*Information shown:*
^^^^^^^^^^^^^^^^
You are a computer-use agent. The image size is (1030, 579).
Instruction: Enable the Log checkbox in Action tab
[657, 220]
^^^^^^^^^^^^^^^^
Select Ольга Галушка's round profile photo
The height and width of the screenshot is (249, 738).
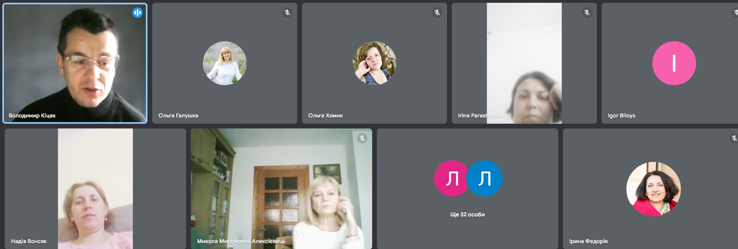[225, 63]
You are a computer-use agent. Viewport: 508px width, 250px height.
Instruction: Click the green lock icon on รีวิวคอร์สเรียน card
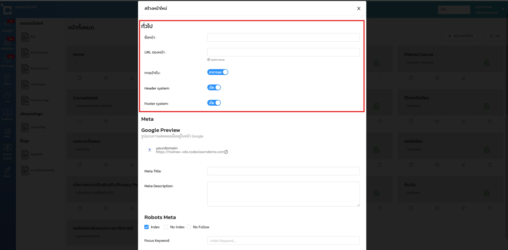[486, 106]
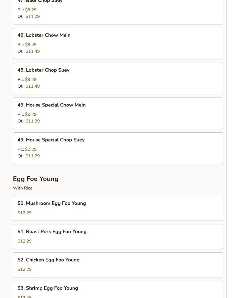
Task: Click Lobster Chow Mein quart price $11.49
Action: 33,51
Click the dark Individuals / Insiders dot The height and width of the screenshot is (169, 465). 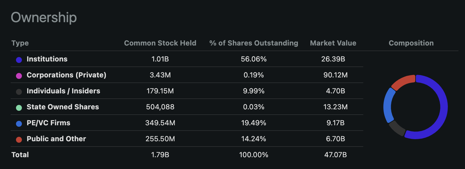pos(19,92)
^^^^^^^^^^^^^^^^
Search the material for the word "computer". Each line where it is found must be copied.

*Reply:*
You are a computer-use agent. The image size is (1030, 579).
You are a computer-use agent. Viewport: 508px width, 250px height.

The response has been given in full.